**Work to complete:** Convert every line of the records below into a JSON list of strings, with one string per line and blank lines left out.

───── Dataset content

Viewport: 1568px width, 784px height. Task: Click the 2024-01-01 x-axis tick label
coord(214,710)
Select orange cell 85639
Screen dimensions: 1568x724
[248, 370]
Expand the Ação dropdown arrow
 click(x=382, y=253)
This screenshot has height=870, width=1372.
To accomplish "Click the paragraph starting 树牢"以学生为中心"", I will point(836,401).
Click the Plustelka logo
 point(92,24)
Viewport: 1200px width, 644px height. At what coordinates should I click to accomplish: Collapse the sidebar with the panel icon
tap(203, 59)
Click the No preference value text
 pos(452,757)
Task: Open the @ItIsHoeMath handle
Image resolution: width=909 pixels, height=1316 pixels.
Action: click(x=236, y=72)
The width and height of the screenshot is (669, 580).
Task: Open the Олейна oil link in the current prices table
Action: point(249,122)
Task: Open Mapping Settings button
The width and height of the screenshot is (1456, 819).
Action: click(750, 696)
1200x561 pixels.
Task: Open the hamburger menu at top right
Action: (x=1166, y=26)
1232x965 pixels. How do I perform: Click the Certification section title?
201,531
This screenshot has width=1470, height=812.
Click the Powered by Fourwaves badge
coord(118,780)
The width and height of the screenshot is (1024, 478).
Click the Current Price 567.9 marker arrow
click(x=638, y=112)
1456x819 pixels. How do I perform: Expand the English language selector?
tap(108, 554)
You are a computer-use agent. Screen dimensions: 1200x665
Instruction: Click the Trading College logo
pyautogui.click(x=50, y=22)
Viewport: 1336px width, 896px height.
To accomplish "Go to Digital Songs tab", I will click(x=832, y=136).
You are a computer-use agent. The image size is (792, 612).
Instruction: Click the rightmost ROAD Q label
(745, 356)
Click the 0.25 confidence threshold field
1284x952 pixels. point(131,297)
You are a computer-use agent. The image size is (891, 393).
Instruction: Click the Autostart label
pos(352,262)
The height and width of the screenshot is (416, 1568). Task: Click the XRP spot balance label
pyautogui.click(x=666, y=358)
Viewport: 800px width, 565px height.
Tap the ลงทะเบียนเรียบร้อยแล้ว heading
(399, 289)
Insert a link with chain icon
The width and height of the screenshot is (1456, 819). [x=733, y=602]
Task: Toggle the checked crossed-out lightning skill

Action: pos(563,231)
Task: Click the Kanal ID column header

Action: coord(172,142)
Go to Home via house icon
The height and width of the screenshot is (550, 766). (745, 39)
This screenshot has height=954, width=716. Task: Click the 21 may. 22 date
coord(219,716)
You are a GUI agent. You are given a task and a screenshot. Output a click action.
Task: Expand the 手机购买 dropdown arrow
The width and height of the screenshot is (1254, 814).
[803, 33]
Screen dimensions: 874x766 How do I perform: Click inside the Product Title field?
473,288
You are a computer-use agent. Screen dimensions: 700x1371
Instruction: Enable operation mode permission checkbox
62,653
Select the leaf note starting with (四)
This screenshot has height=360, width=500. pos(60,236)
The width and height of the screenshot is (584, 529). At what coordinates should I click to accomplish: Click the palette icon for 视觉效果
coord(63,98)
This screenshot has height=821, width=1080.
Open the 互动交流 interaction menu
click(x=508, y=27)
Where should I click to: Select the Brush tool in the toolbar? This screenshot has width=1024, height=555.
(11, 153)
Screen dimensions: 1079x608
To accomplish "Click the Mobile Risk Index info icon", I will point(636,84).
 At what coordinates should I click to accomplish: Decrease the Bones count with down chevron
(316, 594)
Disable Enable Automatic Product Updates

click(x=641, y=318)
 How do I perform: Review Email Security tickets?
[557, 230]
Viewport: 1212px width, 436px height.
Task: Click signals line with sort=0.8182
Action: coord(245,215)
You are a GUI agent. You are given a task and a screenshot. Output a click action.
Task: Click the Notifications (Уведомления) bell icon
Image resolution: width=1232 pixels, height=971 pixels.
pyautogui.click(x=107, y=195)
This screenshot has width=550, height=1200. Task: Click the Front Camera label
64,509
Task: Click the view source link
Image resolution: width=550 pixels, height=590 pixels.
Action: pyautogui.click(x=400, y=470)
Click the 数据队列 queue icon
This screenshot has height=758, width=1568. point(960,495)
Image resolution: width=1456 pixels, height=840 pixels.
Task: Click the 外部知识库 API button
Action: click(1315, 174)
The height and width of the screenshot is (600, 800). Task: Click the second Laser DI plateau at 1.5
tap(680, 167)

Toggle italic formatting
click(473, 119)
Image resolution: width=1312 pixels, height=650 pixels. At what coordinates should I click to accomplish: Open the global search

──────────

**Full answer:**
[
  "Viewport: 1568px width, 784px height. Task: Click the 2024-01-01 x-axis tick label",
  "coord(214,710)",
  "Select orange cell 85639",
  "Screen dimensions: 1568x724",
  "[248, 370]",
  "Expand the Ação dropdown arrow",
  " click(x=382, y=253)",
  "This screenshot has height=870, width=1372.",
  "To accomplish \"Click the paragraph starting 树牢\"以学生为中心\"\", I will point(836,401).",
  "Click the Plustelka logo",
  " point(92,24)",
  "Viewport: 1200px width, 644px height. At what coordinates should I click to accomplish: Collapse the sidebar with the panel icon",
  "tap(203, 59)",
  "Click the No preference value text",
  " pos(452,757)",
  "Task: Open the @ItIsHoeMath handle",
  "Image resolution: width=909 pixels, height=1316 pixels.",
  "Action: click(x=236, y=72)",
  "The width and height of the screenshot is (669, 580).",
  "Task: Open the Олейна oil link in the current prices table",
  "Action: point(249,122)",
  "Task: Open Mapping Settings button",
  "The width and height of the screenshot is (1456, 819).",
  "Action: click(750, 696)",
  "1200x561 pixels.",
  "Task: Open the hamburger menu at top right",
  "Action: (x=1166, y=26)",
  "1232x965 pixels. How do I perform: Click the Certification section title?",
  "201,531",
  "This screenshot has width=1470, height=812.",
  "Click the Powered by Fourwaves badge",
  "coord(118,780)",
  "The width and height of the screenshot is (1024, 478).",
  "Click the Current Price 567.9 marker arrow",
  "click(x=638, y=112)",
  "1456x819 pixels. How do I perform: Expand the English language selector?",
  "tap(108, 554)",
  "You are a computer-use agent. Screen dimensions: 1200x665",
  "Instruction: Click the Trading College logo",
  "pyautogui.click(x=50, y=22)",
  "Viewport: 1336px width, 896px height.",
  "To accomplish \"Go to Digital Songs tab\", I will click(x=832, y=136).",
  "You are a computer-use agent. The image size is (792, 612).",
  "Instruction: Click the rightmost ROAD Q label",
  "(745, 356)",
  "Click the 0.25 confidence threshold field",
  "1284x952 pixels. point(131,297)",
  "You are a computer-use agent. The image size is (891, 393).",
  "Instruction: Click the Autostart label",
  "pos(352,262)",
  "The height and width of the screenshot is (416, 1568). Task: Click the XRP spot balance label",
  "pyautogui.click(x=666, y=358)",
  "Viewport: 800px width, 565px height.",
  "Tap the ลงทะเบียนเรียบร้อยแล้ว heading",
  "(399, 289)",
  "Insert a link with chain icon",
  "The width and height of the screenshot is (1456, 819). [x=733, y=602]",
  "Task: Toggle the checked crossed-out lightning skill",
  "Action: pos(563,231)",
  "Task: Click the Kanal ID column header",
  "Action: coord(172,142)",
  "Go to Home via house icon",
  "The height and width of the screenshot is (550, 766). (745, 39)",
  "This screenshot has height=954, width=716. Task: Click the 21 may. 22 date",
  "coord(219,716)",
  "You are a GUI agent. You are given a task and a screenshot. Output a click action.",
  "Task: Expand the 手机购买 dropdown arrow",
  "The width and height of the screenshot is (1254, 814).",
  "[803, 33]",
  "Screen dimensions: 874x766 How do I perform: Click inside the Product Title field?",
  "473,288",
  "You are a computer-use agent. Screen dimensions: 700x1371",
  "Instruction: Enable operation mode permission checkbox",
  "62,653",
  "Select the leaf note starting with (四)",
  "This screenshot has height=360, width=500. pos(60,236)",
  "The width and height of the screenshot is (584, 529). At what coordinates should I click to accomplish: Click the palette icon for 视觉效果",
  "coord(63,98)",
  "This screenshot has height=821, width=1080.",
  "Open the 互动交流 interaction menu",
  "click(x=508, y=27)",
  "Where should I click to: Select the Brush tool in the toolbar? This screenshot has width=1024, height=555.",
  "(11, 153)",
  "Screen dimensions: 1079x608",
  "To accomplish \"Click the Mobile Risk Index info icon\", I will point(636,84).",
  " At what coordinates should I click to accomplish: Decrease the Bones count with down chevron",
  "(316, 594)",
  "Disable Enable Automatic Product Updates",
  "click(x=641, y=318)",
  " How do I perform: Review Email Security tickets?",
  "[557, 230]",
  "Viewport: 1212px width, 436px height.",
  "Task: Click signals line with sort=0.8182",
  "Action: coord(245,215)",
  "You are a GUI agent. You are given a task and a screenshot. Output a click action.",
  "Task: Click the Notifications (Уведомления) bell icon",
  "Image resolution: width=1232 pixels, height=971 pixels.",
  "pyautogui.click(x=107, y=195)",
  "This screenshot has width=550, height=1200. Task: Click the Front Camera label",
  "64,509",
  "Task: Click the view source link",
  "Image resolution: width=550 pixels, height=590 pixels.",
  "Action: pyautogui.click(x=400, y=470)",
  "Click the 数据队列 queue icon",
  "This screenshot has height=758, width=1568. point(960,495)",
  "Image resolution: width=1456 pixels, height=840 pixels.",
  "Task: Click the 外部知识库 API button",
  "Action: click(1315, 174)",
  "The height and width of the screenshot is (600, 800). Task: Click the second Laser DI plateau at 1.5",
  "tap(680, 167)",
  "Toggle italic formatting",
  "click(473, 119)",
  "Image resolution: width=1312 pixels, height=650 pixels. At what coordinates should I click to accomplish: Open the global search"
]